> [REQUIRED ACTION]: Print every one of the records verbatim, omitting nothing.

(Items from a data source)
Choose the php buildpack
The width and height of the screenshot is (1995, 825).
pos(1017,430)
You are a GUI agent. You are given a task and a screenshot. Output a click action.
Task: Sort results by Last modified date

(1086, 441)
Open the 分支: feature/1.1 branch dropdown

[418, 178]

> [RESPONSE TO THIS EXERCISE]:
Choose the php buildpack
The width and height of the screenshot is (1995, 825).
pos(1017,430)
You are a GUI agent. You are given a task and a screenshot. Output a click action.
Task: Sort results by Last modified date

(1086, 441)
Open the 分支: feature/1.1 branch dropdown

[418, 178]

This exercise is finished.